Problem A ::
Using the coaching passage, explain why a person must uncover the "why" behind an unwanted outcome in order to change it. Answer in one to three sentences.
Problem B ::
According to the coaching passage, what did the client notice almost always came before her overeating?
Problem C ::
From the coaching passage, reproduce the text from "After becoming certified" to "is profoundly effective.".

[[ Extract provided, beginning ]]

After becoming certified in Reflective Questioning, I took a course offered by the Center for Coaching Certification and obtained their basic certification. In that brief course, I learned that “why” was a toxic word for coaches. I was told it put clients on the defensive, closed them to discovery and I should avoid using it. This was a direct contradiction to much of what I had learned as a Reflective Question facilitator.
As a client of Reflective Questioning, I realized early on that it was better than the best therapy I had tried. Although it was a difficult process and often confrontational to my ego at times, it worked rapidly and supported me to finally getting to the bottom of some tenacious negative habits and perceptions I had for nearly a lifetime. In this style of coaching, “why” is used commonly because it is profoundly effective.
In order to make a change, we need to understand what exactly we are doing that is ineffective and why we are doing it. The universe and everything in this universe are profoundly intelligent, nothing is just “happenstance,” and every effect we experience, positive or negative, has a cause. In order to understand and uncover the cause, we need to discover the “why.” In order to discover “why,” radical and complete honesty is necessary. It is only after we understand the cause that we have any power to change if a given outcome is unwanted.
For example, a client of mine had a lifelong habit of overeating. For years, she worked on this. She settled for the belief that her overeating was a product of an addictive personality and a lack of willpower. She spent decades “managing” the overeating like a chronic, nagging cold. She lived with it and worked with it as best she could, sometimes overcoming the urge, sometimes succumbing to it. This was the best she had before being asked, “Why do you overeat?”
In drilling down with that simple yet probing question and guiding her to be as concise as possible, and answering as personally as possible, she made some entirely new discoveries. She learned that as a child food was unpredictable. She never knew from day to day what she could or couldn’t eat. Sometimes eating a snack would set her father into a rage. At other times, he would feel neutral. In her childhood home, food was controlled by adults, and their rules around food were always changing.
This translated as secret eating as a child and then as overeating whenever she felt helpless or out of control as an adult. Never before had she made the connection between her father's rages and unpredictable rules to her overeating as an adult. She didn’t simply have an addictive personality, there was an initial reason she developed certain habits around food.
She also noticed that there was almost always an intense feeling before the overeating, either lack of control or helplessness. By becoming aware of the precursor (an intense feeling of helplessness), she could then finally change course before the urge to overeat overtook her. she had a pathway to 100% transform this habit vs. manage it. The question “Why?” gave her the in she needed to completely understand that life-long negative habit.

[[ Extract provided, end ]]
[[ Provided information, beginning ]]

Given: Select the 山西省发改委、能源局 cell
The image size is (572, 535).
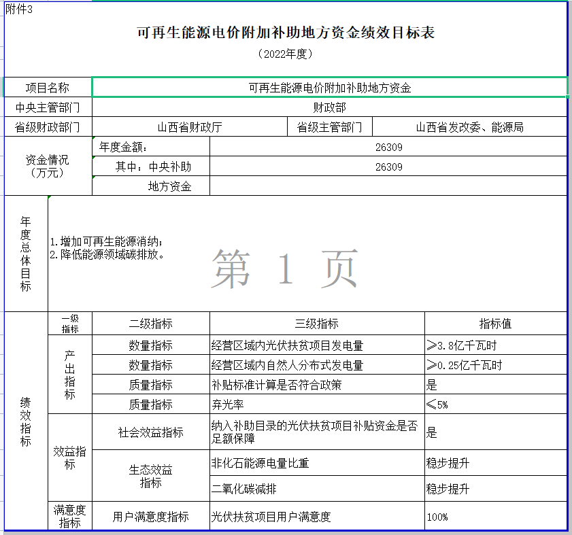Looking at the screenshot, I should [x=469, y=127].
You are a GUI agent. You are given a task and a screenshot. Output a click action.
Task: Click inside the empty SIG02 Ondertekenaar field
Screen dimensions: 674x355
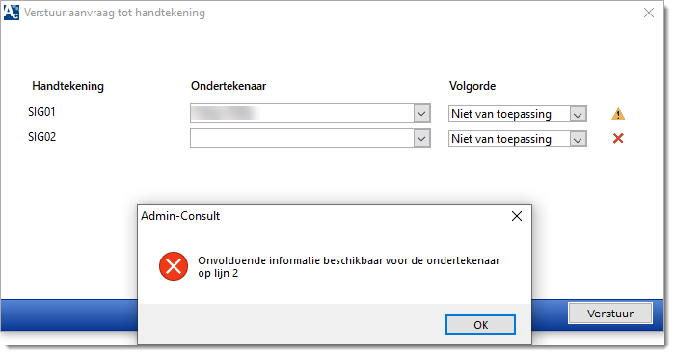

[[ Provided information, end ]]

Exercise answer A ::
The passage holds that every effect, positive or negative, has a cause, and discovering the "why" is how that cause is uncovered. Only once the cause is understood does a person have any power to change an unwanted outcome.

Exercise answer B ::
An intense feeling of either lack of control or helplessness.

Exercise answer C ::
After becoming certified in Reflective Questioning, I took a course offered by the Center for Coaching Certification and obtained their basic certification. In that brief course, I learned that “why” was a toxic word for coaches. I was told it put clients on the defensive, closed them to discovery and I should avoid using it. This was a direct contradiction to much of what I had learned as a Reflective Question facilitator.
As a client of Reflective Questioning, I realized early on that it was better than the best therapy I had tried. Although it was a difficult process and often confrontational to my ego at times, it worked rapidly and supported me to finally getting to the bottom of some tenacious negative habits and perceptions I had for nearly a lifetime. In this style of coaching, “why” is used commonly because it is profoundly effective.